NewsBite

Dark side of Australia's music industry

On stage, musicians look like superheroes, performing sold-out shows as dedicated fans sing along. Backstage, however, it can be a different story.

amex
amex

On stage, musicians look like superheroes, performing sold-out shows as dedicated fans sing along. Backstage, however, it can be a different story.

It’s an unfortunate truth about the music industry that putting yourself out there emotionally and tiring yourself out physically can be damaging to your mental health.

Paradoxically, it’s often these low periods that bear the most fruit creatively, inspiring relatable songs that keep audiences turning up to live shows and streaming tracks online.

“Mental health in the music industry is very shambolic. It can be a devastating industry to work in,” says John-Henry Pajak, one half of Sydney-based rock duo Polish Club.

“There’s no money in it … and there’s no equation to financial stability in any way. It’s like throwing a dart at the board and hoping it gets 50 million plays and that your record deal is good enough to let you see some of that,” agrees bandmate David Novak.

“Then when you go on tour and you’re living out of a bag and drinking too much, not sleeping enough, and just living this weird lifestyle. When you come home, your body is in tatters, your mind is in tatters, and you just have to try to go back to work like normal,” continues Pajak.

“Also, there’s the creative thing. Sometimes you just don’t think you can ever write a good song again, and something you’ll write songs that you think are good, but when you show them to your management they’ll say it’s s***.”

The band speaks to the Daily Telegraph in a Surry Hills cafe after a particularly difficult week in the recording studio. They created over an album’s worth of songs, which they say is normal, but when they gave them to the powers that be they were told to go back into the studio and try again.

“The creative thing this week broke me, mentally. I just shut down. I’ve never experienced anything like it in my life,” says Novak, explaining that the process is incredibly draining.

“The [worst] part, or the most beautiful part, of it all is that having a trough bears fruit, undeniably. This stuff manifests itself in a creative way, and that’s how we write songs that people like,” he laughs.

It’s something a lot of musicians can relate to.

Charlotte Gemmill, a Melbourne-based singer who performs under the stage name Eliott, tells the Daily Telegraph a break-up and a period of low mental health inspired her most popular song.

“I think it was in the middle of 2016, I was studying music and I hit this point where I wasn’t motivated. I’d gone through a pretty crap break-up and I just wasn’t feeling motivated to do anything,” she says.
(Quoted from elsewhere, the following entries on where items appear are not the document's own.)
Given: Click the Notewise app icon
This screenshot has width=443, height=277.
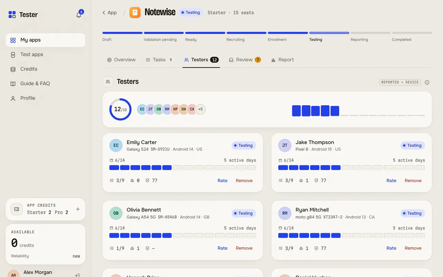Looking at the screenshot, I should point(135,12).
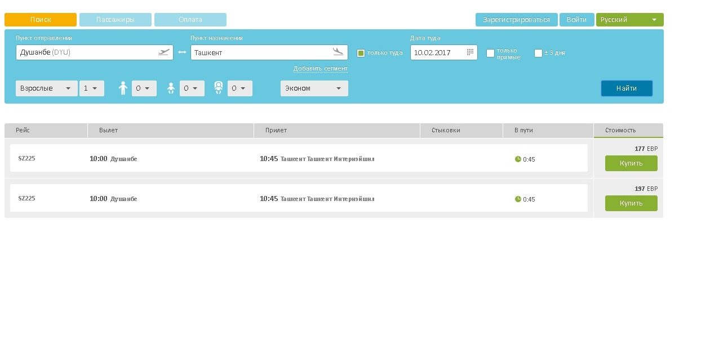
Task: Enable the "только прямые" direct flights checkbox
Action: (490, 53)
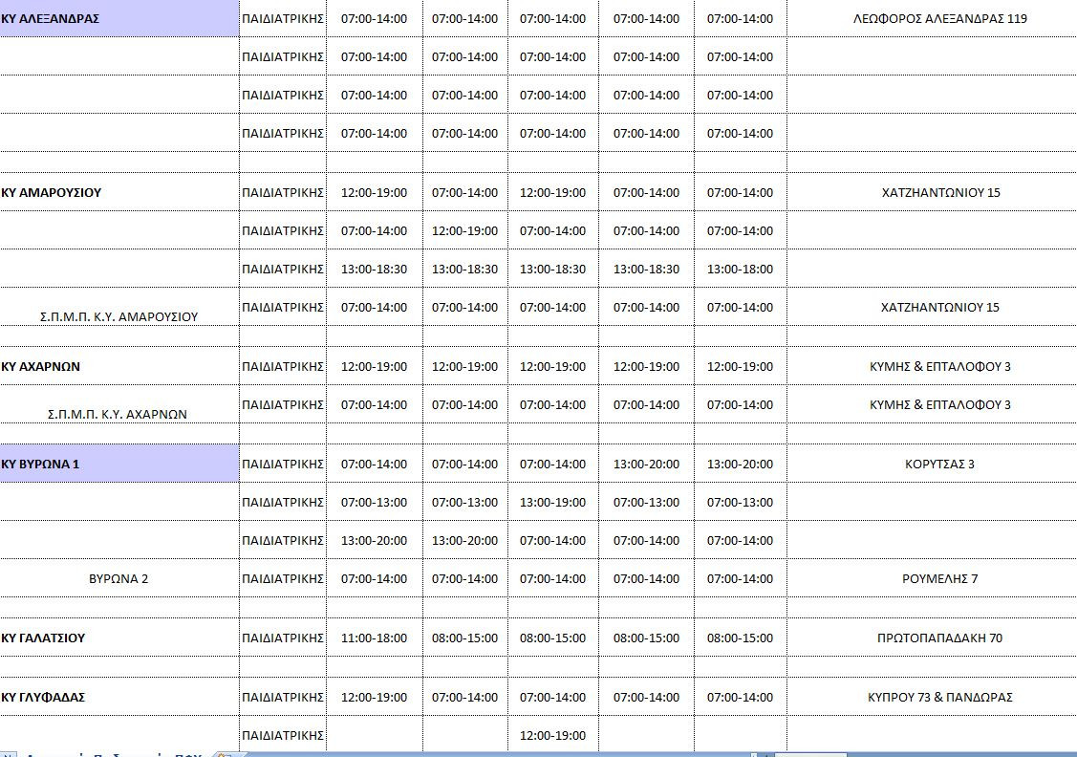Select the 12:00-19:00 cell in the last row
Viewport: 1077px width, 757px height.
pos(552,736)
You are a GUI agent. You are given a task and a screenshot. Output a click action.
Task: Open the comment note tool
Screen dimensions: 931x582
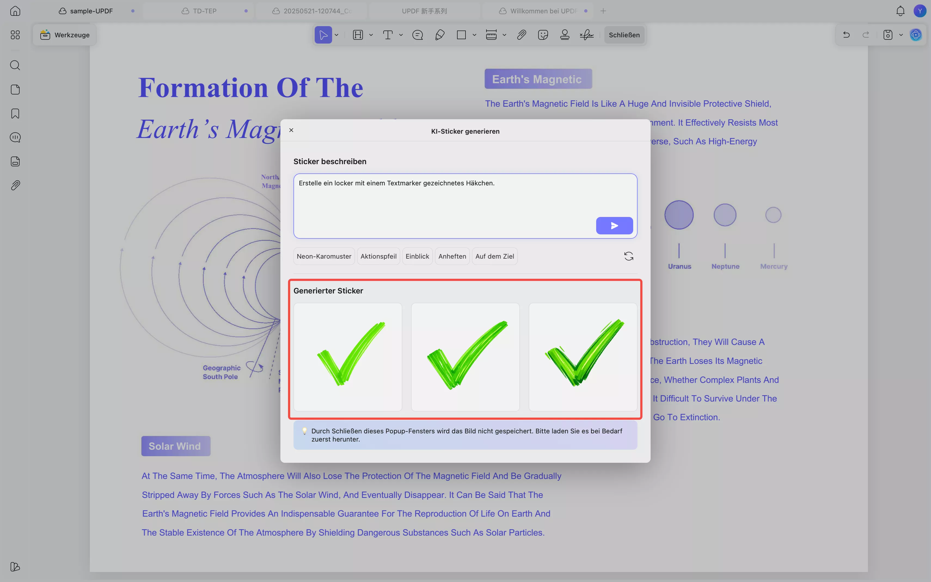click(x=418, y=35)
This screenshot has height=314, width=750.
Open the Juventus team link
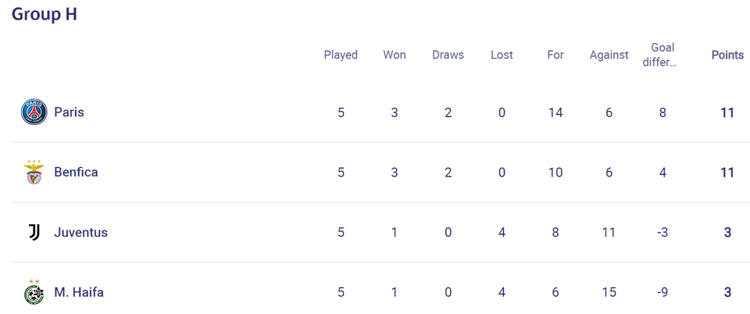[x=80, y=232]
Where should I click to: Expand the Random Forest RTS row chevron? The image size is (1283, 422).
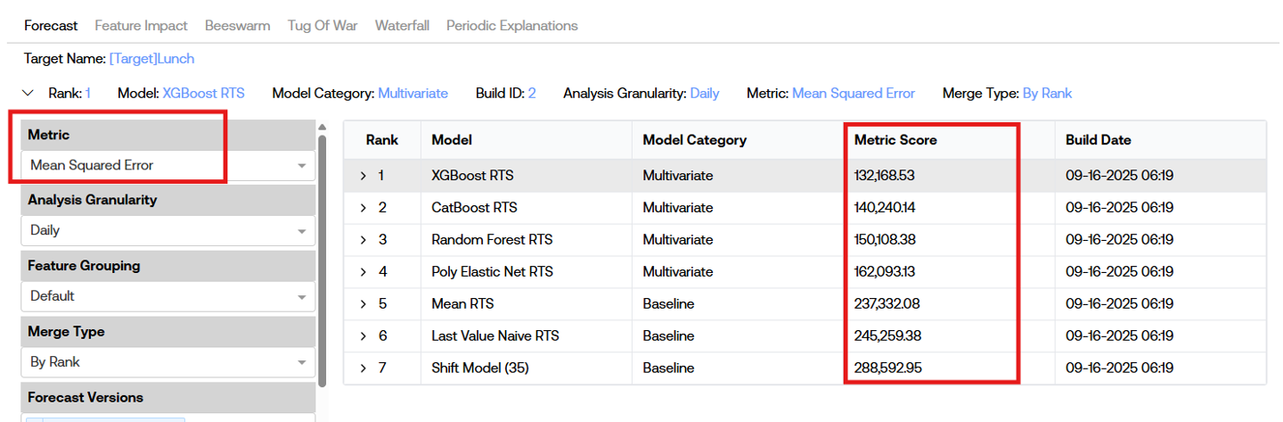pyautogui.click(x=363, y=240)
“I suffer a lot from anxiety and depression and that built up a lot in those six months, so I decided to make the move from Melbourne to the Blue Mountains where my cousins live. I just wanted some new scenery and a fresh start.”

She only meant to be there for six months, but ended up staying a year, because she realised she needed some extra time to work through things and look after herself. Changing her environment was an important step in the process.

“Actually, when I moved, that’s when I wrote Figure It Out. Everything just started to feel right and I was motivated again and I wanted to really pursue music. I didn’t have that feeling before.”

She’s also recently debuted another song inspired by the same period called Shaking My Hips, which she says is about the first time she saw her boyfriend out with another girl.

“It’s probably the most honest song I’ve ever written,” she says.

“I’ve been playing it at my live shows a fair bit, at all my headline shows in July, and it’s one of the most fun to sing … I had a memo in my phone, I wrote it super quickly when I was living in the Blue Mountains.”

Mental health issues in the music industry are endemic.

According to a report from Melbourne’s Victoria University in 2015, which surveyed 3000 music industry workers, musicians are five times more likely to suffer from depression and 10 times more likely to show symptoms of anxiety compared to the rest of the population.

Meanwhile, a study conducted by the University of Queensland in the same year found that almost two thirds of musicians were drinking at harmful levels.

A positive thing to come out of it all is that musicians are starting to talk about mental health, take proactive steps to look after it, and be mindful of the impact it has on their lives.

Take Polish Club, as an example. The pair recently received an American Express Music Backer’s Grant, which they’re planning to use to create a five-part podcast series about the music industry.

“It’s going to be real talk, non-glamorous talk,” Novak explains.

“Not, ‘What’s your new single?’ It will be like, ‘Do you have any money?’”

“It’s all about creating conversations,” says Pajak.

“We’re pretty good at keeping conversations going.”